Things that go wrong with disk IO
27 points by eatonphil
27 points by eatonphil
This gets even weirder in hyperscaler clouds where it’s like.. what does it even mean to fsync? We were on a call with firmware engineers at GCP at some point where they said essentially: when you fsync, definitely that has nothing to do with if anything was written on disk, it means the battery-backed bit of hardware has your write in RAM and will start working on getting it over the network (and if you read it back to confirm it was written we will serve it from that RAM) but: if the hardware dies and we lose your data, we will make the whole disk unmountable. So, you will never lose a single block if you’ve had a successful fsync, you will lose the whole disk. This way you don’t have the problem of recovering from a crash and starting on a valid but outdated disk state, you will realize data was lost.

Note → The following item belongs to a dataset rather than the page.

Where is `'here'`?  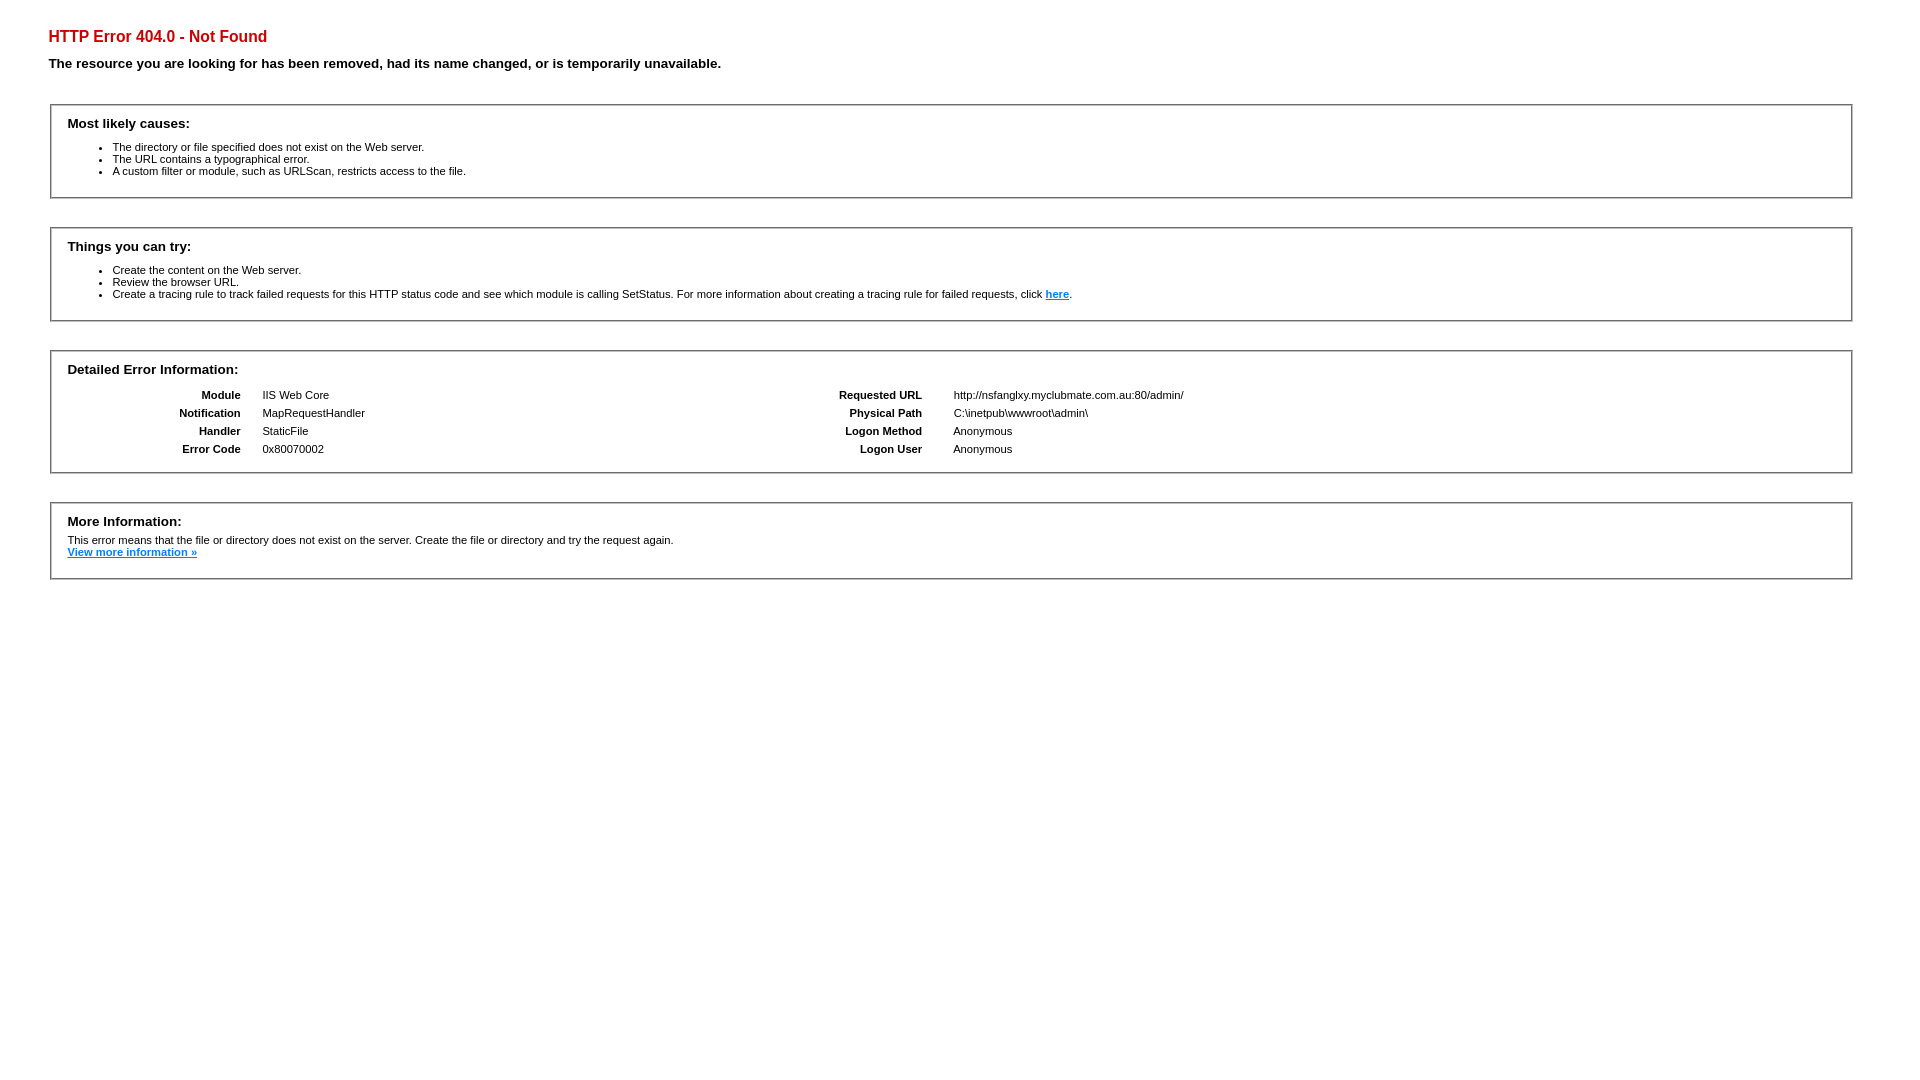 'here' is located at coordinates (1056, 293).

We’ve spent a lot of time on similar aspects of the design of crucible, our EBS-like block substrate, at Oxide. We don’t currently put battery-backed RAM in each individual hypervisor host machine like that: our cache is volatile, and we require a quorum of backend disks (all on different machines) to acknowledge the flush barrier as durable before we tell the guest it’s complete. Asynchronous writes (i.e., the ones you make between flushes) can be immediately acknowledged to the guest as they are initially transmitted to the backend, because there are no durability guarantees until you subsequently do a flush.
This means everything can be interrupted (e.g., power loss) or any individual thing can break (e.g., a disk failure) without dropping any acknowledged writes, and without quite as many ways that a single piece of hardware could result in the entire virtual disk going up in smoke. But it does represent a performance challenge we’ve had to work on, as it means acknowledgement time for flushes has a pretty direct impact on guest visible latency for things like fsync.
A discussion we often had was around: we are running 3 or 5 member clusters of databases for every production deployment, and then we are also paying for EBS/GCP Persistent Disk to triply replicate everything, at an enormous latency cost vs the “local disk” NVMe offferings..
I left the DBaaS space a few years ago, so not sure how it planned out, but the plan was to move away from replicated disks and use the local disk options instead, since the clusters themselves handle disk loss already, and we run the clusters either way
Yes, local disks without the various replication taxes is something we’ve discussed. Our biggest challenge with it is that if you only have one replica, then when the machine that houses the storage is offline (due to hardware or power issues, a host OS panic, or during a reboot for a host OS update) the VM that uses that disk stops working. We can shuffle the VM itself around with live migration, but obviously the storage at rest is an issue.
If you go further than just a single network accessed disk replica, and say the data must truly be colocated on the same machine that actually runs the VM, then you have another problem. Now you can’t easily move the VM itself to another machine (without also migrating all the disk data), which means you can end up with bin packing and resource siloing and starvation issues.
I definitely agree there are use cases, in particular the kind you mention where you’re doing your own fault tolerance inside the guest. But not every application that runs in a VM is tolerant of that sort of interruption, which is why we focused on durability and then performance of replicated disks first.
Will GCP offer the ability to recover the valid data, or are you totally 100% hosed?
This was specifically for their “local” NVMe offering, and at least the people I talked to were quite clear that would be the end of whatever was on that disk. This was years ago though, may have changed.
Postgres, SQLite, MongoDB, MySQL fsync data before considering a transaction successful by default. RocksDB does not.
To be fair, nobody runs RocksDB stock, you can enable fsync writes which any sane database will typically do unless it doesn’t guarantee persistence.